Extending support to the farmers agitating for complete withdrawal of new farm laws introduced by the Modi Government in India, the Canadian Prime Minister Justin Trudeau had expressed concern and said his country will “be there to defend the rights of peaceful protest”.
How peaceful the protest was got demonstrated by the Republic Day violence in Delhi that was fanned by Khalistani elements, mainly in Canada, US and Pakistan.
It is an entirely a different matter that Trudeau later talked to Prime Minister Modi over phone to seek COVID vaccines from India. This could be a good diplomatic move to build bridges but his kind of politics that relies on support from Khalistan groups is only jeopardising global peace.
At the June 2020 Canada-led Ottawa Group meeting on World Trade Organization (WTO) reform and COVID-19, it was underscored by Canada that more than ever now was the time to work closely together with international trading partners because Canadians depend on open and flowing trade. It was emphasised that priorities in this direction must include greater transparency on export restrictions, besides “predictable and open trade in agriculture”.
A WTO joint statement from countries like Australia, Brazil, Canada, European Union, China, Japan, United Kingdom, New Zealand and United States, which was released on the request of Canada on 22 April 2020, opposed agriculture export restrictions and emphasised that countries should refrain from implementing unjustified trade barriers on agriculture and agri-food products and key agricultural production inputs.
The Joint statement reiterated the need to ensure that supply chains remain open and connected so that international markets can continue to function in supporting the movement of agricultural products and agriculture inputs, which plays an instrumental role in avoiding food shortages and ensuring global food security.
Further the WTO declaration emphasised that restraint will have to be exercised in establishing domestic food stocks of agricultural products that are traditionally exported so as to avoid disruptions or distortions in international trade.
The collective will of the WTO member nations is also opposed to imposition of agriculture export restrictions and implementation of unjustified trade barriers on agriculture and agri-food products and key agricultural production inputs.

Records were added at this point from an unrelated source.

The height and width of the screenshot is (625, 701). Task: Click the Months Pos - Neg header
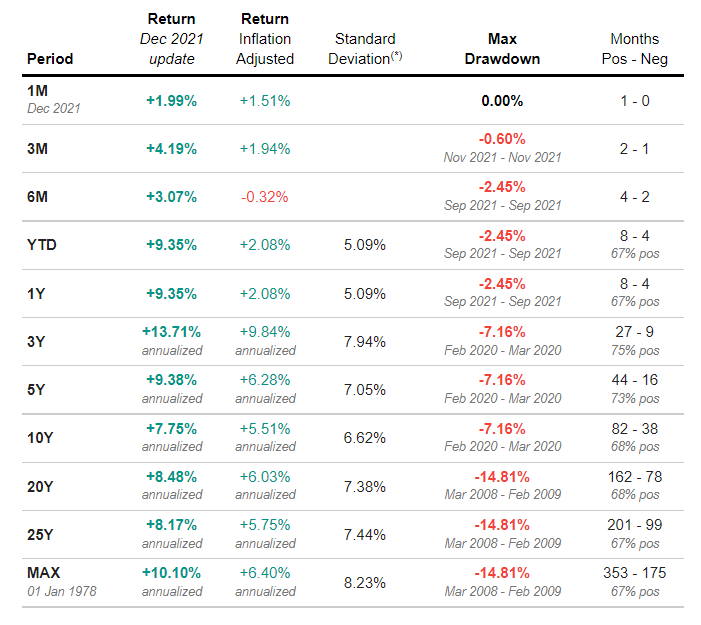click(634, 48)
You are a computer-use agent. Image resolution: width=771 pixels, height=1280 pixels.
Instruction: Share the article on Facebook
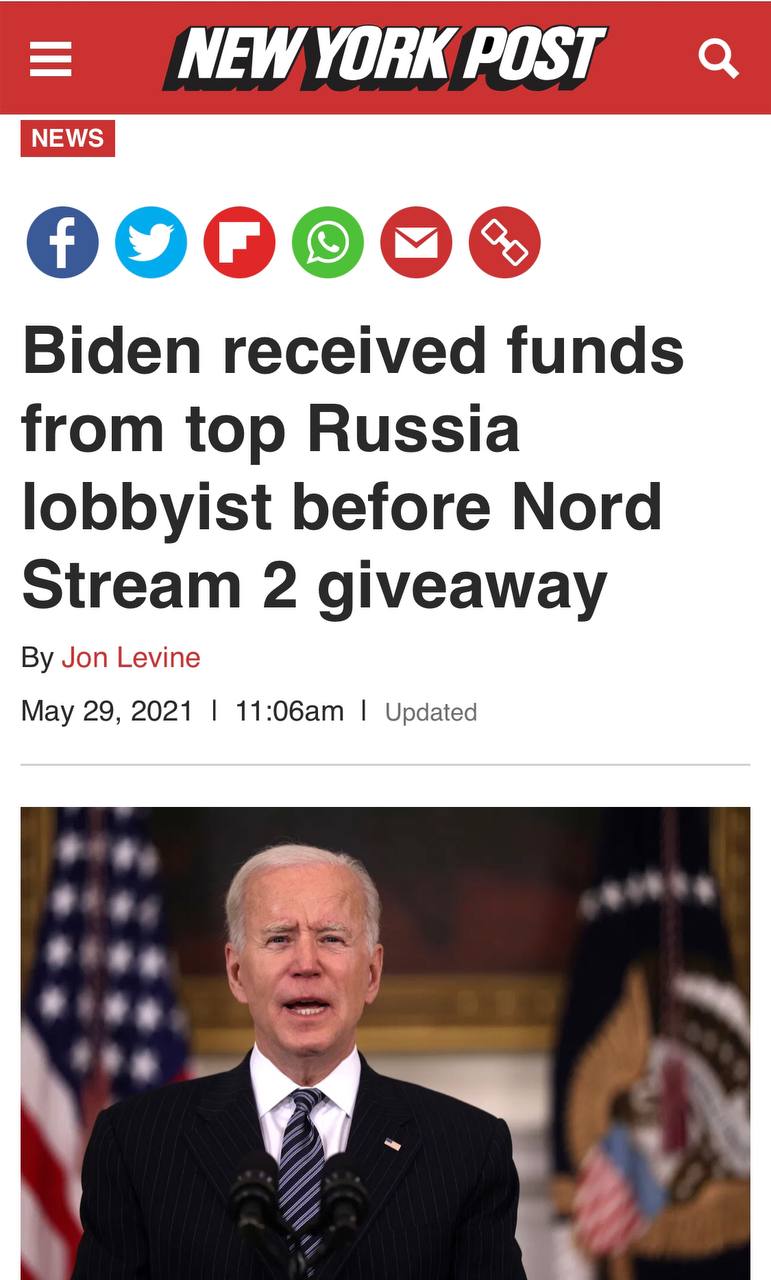tap(62, 242)
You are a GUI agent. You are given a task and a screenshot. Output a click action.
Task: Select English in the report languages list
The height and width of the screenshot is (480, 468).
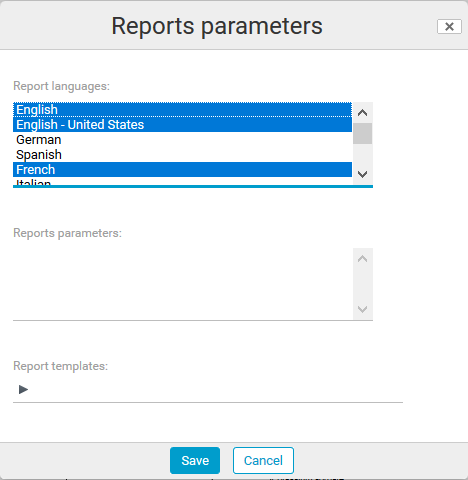point(182,110)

It is in this backdrop, it’s shocking though not the least surprising that Canadian Prime Minister, Justin Trudeau took a u-turn on the Canadian government’s stand vis-à-vis trade barriers on agriculture and agri-food products and he tried to lecture India by opposing Modi government’s farm reforms and supporting the farmers bent upon maintaining status quo with relation to the MSP (minimum support price) regime and the agriculture markets (Mandis) that presently function under the vice-like-grip of middlemen (adhatias in Punjab) who are essentially the money spinners for political parties. It is this stranglehold that Narendra Modi is targetting. The Modi Government wants to guarantee maximum benefit to farmers by driving out the middlemen from the procurement process, prevent huge stocks of grain from rotting in government or the Food Corporation of India (FCI) godowns, curb corruption, and ensure proper storage and smooth movement of agricultural produce with the help of the private and corporate sector.
One doesn’t need rocket science to conclude why Trudeau chose to be a double face. Obviously, he was being dictated by the political expediency of keeping the Khalistani group in Canada on his side, when he chose to meddle in the internal affairs of India much to the chagrin of the Indian citizens and majority of the Indian diaspora across the world.
When Trudeau sides with the pro-Khalistan elements to further his politics, one wonders what’s wrong with him. He is not so naïve that he can’t see what’s axiomatic. The world knows who the Khalistanis are and what they stand for. If Trudeau is blank on this count, he he should be reading “Khalistan: A Project of Pakistan” by veteran journalist Terry Milewski. It reveals, as the forward to this report says, the concept of Khalistan as a project of Pakistan, designed to subvert the national security of both Canada and India. Thirty-five years after the horrific Air India bombing, and 73 years after the independence and partition of India and Pakistan, Milewski conducted a complex and penetrating research into the geopolitical dimensions of the Khalistan cause and its affiliations with Pakistan’s ongoing policy of practicing state terror as statecraft, the report goes on to underscore.
In June 2019, Punjab Chief Minister and the unquestioned Congress leader in his state, Capt. Amarinder Singh had cited a 2018 public report released by the Canadian Security Intelligence Service (CSIS) and urged the Modi Government at the Centre to take serious note of disclosures about the Khalistan groups and mount global pressure on Canada to put an end to the use of its soil to spread terror in India. “India had, for too long, been soft towards Canada and needed to crack its whip aggressively, even seek UN sanctions if needed, to end the growing threat once and for all,” the Punjab CM had said in a statement.